** BEGIN **

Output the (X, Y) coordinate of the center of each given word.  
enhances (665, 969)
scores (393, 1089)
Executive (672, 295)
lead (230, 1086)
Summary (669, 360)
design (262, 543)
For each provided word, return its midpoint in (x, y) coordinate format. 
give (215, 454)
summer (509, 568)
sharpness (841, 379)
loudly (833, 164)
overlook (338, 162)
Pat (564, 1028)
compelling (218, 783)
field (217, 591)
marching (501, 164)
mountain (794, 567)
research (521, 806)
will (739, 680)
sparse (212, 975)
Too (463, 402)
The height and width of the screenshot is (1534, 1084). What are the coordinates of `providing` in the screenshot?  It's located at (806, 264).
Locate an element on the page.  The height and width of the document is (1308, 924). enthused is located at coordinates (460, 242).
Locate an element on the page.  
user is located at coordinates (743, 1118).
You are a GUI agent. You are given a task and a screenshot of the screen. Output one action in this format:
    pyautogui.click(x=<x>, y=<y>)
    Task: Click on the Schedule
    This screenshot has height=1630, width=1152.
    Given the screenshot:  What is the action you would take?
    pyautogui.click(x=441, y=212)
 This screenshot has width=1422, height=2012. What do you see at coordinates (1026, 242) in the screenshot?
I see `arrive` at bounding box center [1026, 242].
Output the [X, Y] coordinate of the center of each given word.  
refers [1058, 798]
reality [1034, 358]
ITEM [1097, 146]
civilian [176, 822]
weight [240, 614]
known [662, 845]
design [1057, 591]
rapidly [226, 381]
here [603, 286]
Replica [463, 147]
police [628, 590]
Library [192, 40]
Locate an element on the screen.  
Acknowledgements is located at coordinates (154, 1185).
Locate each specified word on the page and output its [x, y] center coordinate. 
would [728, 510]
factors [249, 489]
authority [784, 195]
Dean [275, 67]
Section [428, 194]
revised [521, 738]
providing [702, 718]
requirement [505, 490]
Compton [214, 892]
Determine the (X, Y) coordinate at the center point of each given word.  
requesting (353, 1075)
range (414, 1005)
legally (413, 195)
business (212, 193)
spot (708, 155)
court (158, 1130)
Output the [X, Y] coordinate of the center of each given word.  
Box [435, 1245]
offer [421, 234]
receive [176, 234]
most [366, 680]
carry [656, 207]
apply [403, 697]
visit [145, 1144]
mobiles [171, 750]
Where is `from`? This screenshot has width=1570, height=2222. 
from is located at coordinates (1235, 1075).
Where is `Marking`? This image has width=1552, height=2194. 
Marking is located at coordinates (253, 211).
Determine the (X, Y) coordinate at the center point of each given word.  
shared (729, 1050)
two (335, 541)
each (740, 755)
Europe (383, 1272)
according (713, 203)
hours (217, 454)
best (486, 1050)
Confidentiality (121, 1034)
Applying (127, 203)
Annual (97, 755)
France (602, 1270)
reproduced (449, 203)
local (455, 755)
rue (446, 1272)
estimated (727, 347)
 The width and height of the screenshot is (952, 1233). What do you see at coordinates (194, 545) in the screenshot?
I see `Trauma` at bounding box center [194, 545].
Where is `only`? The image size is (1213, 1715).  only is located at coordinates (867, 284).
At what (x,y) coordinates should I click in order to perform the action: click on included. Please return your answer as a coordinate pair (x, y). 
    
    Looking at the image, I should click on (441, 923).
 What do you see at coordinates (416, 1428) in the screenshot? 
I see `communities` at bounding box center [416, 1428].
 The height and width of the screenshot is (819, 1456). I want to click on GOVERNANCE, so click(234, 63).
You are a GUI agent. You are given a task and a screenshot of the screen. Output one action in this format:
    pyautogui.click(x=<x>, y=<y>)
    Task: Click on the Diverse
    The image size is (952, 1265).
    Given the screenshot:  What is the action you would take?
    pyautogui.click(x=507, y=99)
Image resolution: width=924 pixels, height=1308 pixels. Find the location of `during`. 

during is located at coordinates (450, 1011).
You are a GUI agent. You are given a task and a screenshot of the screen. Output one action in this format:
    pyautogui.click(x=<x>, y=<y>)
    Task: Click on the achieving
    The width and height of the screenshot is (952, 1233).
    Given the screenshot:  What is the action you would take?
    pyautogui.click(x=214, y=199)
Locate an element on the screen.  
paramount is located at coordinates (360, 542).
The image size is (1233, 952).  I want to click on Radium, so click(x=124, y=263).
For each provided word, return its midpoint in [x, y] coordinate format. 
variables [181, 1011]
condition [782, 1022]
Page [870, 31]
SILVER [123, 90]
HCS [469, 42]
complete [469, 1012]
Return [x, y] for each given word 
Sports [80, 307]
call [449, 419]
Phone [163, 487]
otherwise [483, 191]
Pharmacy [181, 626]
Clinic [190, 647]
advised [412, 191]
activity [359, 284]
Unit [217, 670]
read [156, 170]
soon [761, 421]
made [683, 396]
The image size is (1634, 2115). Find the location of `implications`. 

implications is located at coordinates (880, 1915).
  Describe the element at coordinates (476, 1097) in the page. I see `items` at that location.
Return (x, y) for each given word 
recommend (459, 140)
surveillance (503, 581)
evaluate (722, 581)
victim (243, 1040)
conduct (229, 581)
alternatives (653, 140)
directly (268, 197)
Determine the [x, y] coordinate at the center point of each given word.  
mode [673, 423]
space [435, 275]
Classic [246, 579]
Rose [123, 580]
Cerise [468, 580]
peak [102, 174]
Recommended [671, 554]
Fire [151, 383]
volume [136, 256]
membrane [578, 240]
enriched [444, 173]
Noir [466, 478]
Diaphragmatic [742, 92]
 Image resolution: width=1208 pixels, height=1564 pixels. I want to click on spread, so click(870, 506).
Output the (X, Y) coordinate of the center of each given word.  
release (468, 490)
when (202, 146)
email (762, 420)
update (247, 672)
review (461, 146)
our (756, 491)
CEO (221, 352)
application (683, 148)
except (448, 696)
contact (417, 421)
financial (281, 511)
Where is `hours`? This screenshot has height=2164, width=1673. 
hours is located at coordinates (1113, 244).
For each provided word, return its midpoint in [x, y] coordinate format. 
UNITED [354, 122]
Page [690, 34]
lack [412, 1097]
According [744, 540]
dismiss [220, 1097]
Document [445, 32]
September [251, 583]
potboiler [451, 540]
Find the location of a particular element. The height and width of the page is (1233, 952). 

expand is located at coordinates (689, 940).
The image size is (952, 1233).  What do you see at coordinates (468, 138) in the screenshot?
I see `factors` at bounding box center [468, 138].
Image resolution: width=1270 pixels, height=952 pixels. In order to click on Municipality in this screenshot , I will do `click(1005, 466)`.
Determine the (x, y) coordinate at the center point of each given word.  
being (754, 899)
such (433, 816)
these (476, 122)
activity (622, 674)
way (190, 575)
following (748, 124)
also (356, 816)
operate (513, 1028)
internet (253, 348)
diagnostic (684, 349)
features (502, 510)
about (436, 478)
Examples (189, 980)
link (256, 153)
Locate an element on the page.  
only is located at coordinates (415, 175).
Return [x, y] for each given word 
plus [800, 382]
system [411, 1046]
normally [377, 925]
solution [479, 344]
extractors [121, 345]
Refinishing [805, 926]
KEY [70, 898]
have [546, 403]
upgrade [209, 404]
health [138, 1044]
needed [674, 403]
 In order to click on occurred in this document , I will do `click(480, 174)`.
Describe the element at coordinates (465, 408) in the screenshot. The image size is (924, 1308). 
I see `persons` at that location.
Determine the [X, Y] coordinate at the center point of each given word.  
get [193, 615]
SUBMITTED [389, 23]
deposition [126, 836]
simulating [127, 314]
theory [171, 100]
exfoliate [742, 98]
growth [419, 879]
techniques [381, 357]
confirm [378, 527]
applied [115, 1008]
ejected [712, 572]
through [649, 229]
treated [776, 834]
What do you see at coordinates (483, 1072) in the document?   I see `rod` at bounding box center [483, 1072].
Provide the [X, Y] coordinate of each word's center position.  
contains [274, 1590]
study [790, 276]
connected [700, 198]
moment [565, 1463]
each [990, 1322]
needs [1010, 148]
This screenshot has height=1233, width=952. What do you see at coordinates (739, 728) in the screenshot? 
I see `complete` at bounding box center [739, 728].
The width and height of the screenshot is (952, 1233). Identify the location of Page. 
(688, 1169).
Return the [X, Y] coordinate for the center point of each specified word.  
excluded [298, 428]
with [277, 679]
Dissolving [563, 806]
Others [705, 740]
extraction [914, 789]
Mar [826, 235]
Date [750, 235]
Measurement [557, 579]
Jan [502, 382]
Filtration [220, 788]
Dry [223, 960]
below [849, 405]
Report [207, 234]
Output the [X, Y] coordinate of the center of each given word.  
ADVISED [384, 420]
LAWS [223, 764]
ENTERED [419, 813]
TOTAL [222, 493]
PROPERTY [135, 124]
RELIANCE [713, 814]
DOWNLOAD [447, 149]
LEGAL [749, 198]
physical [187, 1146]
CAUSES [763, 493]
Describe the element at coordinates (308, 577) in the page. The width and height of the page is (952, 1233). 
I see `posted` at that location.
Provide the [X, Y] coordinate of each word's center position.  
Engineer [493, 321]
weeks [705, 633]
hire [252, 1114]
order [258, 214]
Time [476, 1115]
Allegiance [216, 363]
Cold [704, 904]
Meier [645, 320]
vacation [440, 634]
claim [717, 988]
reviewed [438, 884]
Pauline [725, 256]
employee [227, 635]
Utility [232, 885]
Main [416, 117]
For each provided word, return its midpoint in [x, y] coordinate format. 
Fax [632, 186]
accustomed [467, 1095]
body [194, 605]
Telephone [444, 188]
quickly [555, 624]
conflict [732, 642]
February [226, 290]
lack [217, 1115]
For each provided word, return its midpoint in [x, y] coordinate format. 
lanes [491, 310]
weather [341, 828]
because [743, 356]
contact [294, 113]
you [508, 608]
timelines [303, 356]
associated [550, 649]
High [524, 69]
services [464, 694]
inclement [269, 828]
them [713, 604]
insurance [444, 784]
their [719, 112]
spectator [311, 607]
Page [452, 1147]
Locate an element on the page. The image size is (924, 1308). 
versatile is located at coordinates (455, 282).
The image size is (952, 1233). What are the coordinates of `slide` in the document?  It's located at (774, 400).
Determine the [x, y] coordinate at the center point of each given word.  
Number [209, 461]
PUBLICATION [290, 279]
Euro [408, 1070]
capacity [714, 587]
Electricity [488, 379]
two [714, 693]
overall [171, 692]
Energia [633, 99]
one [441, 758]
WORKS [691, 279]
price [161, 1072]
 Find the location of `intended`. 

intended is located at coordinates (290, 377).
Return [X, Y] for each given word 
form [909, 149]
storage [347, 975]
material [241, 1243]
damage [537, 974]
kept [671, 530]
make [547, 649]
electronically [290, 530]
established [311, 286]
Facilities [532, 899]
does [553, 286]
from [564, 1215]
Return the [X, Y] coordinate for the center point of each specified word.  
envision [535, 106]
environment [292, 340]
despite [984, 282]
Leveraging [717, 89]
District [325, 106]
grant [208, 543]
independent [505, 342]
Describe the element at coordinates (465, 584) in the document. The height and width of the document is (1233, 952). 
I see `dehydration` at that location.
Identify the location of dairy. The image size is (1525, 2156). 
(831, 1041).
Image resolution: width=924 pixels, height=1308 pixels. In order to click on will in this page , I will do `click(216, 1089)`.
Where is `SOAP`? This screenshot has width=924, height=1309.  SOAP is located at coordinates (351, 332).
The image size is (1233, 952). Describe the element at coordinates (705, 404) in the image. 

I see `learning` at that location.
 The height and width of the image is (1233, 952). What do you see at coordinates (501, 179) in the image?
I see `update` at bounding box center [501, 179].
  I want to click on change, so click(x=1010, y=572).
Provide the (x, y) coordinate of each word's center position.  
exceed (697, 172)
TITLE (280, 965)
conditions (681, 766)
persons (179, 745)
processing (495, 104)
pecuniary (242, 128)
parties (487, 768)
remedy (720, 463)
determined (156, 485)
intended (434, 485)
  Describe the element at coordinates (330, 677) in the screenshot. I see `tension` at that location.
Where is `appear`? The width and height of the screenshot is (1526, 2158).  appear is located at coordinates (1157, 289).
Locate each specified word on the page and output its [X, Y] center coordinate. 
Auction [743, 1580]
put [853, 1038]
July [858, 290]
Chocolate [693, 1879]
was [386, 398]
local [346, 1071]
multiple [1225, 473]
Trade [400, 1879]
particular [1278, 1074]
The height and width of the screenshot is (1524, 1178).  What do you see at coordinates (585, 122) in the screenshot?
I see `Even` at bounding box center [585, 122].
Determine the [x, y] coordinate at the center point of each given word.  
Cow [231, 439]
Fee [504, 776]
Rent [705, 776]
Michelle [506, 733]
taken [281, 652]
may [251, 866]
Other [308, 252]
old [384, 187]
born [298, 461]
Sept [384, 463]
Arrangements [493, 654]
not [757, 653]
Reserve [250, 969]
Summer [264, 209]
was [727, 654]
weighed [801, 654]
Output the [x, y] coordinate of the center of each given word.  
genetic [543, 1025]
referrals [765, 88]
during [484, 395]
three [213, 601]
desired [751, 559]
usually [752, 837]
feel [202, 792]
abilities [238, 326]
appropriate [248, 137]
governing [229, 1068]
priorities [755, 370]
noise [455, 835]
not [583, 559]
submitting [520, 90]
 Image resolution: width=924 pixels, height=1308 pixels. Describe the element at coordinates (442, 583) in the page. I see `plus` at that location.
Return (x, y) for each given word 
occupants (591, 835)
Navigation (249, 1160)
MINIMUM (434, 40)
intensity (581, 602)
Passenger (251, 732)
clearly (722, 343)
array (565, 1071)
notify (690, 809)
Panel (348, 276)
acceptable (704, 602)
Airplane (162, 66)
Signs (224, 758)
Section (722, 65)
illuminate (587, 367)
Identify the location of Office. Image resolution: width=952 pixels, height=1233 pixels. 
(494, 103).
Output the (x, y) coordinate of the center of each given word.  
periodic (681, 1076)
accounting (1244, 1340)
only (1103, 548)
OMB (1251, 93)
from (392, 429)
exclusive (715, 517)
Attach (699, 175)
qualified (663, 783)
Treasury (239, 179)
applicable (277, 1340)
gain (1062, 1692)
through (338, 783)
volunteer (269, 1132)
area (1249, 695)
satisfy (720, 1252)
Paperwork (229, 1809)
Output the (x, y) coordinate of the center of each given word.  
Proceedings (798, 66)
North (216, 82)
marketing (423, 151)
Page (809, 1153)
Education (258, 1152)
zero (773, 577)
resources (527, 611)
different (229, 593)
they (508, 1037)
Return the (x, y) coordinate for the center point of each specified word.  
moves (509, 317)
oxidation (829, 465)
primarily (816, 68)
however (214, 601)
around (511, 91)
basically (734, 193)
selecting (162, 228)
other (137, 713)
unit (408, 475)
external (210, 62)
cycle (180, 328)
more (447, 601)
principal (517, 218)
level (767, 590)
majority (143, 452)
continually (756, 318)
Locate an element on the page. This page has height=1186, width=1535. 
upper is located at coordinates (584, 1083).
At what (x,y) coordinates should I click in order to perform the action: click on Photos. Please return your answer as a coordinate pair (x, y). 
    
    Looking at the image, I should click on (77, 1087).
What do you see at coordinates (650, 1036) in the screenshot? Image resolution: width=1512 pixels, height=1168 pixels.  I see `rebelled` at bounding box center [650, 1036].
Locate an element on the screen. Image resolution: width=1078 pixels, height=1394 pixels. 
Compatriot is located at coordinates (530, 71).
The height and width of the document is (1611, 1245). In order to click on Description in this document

** END **

• **GOAL OF THE EXERCISE**: Please rename "DOWNLOAD" to "UPLOAD" in the items, starting with the line with "Measurement [557, 579]" and going on through the line with "CAUSES [763, 493]", and give only those lines, otherwise unchanged.

• **FINAL RESULT**:
Measurement [557, 579]
Jan [502, 382]
Filtration [220, 788]
Dry [223, 960]
below [849, 405]
Report [207, 234]
Output the [X, Y] coordinate of the center of each given word.  
ADVISED [384, 420]
LAWS [223, 764]
ENTERED [419, 813]
TOTAL [222, 493]
PROPERTY [135, 124]
RELIANCE [713, 814]
UPLOAD [447, 149]
LEGAL [749, 198]
physical [187, 1146]
CAUSES [763, 493]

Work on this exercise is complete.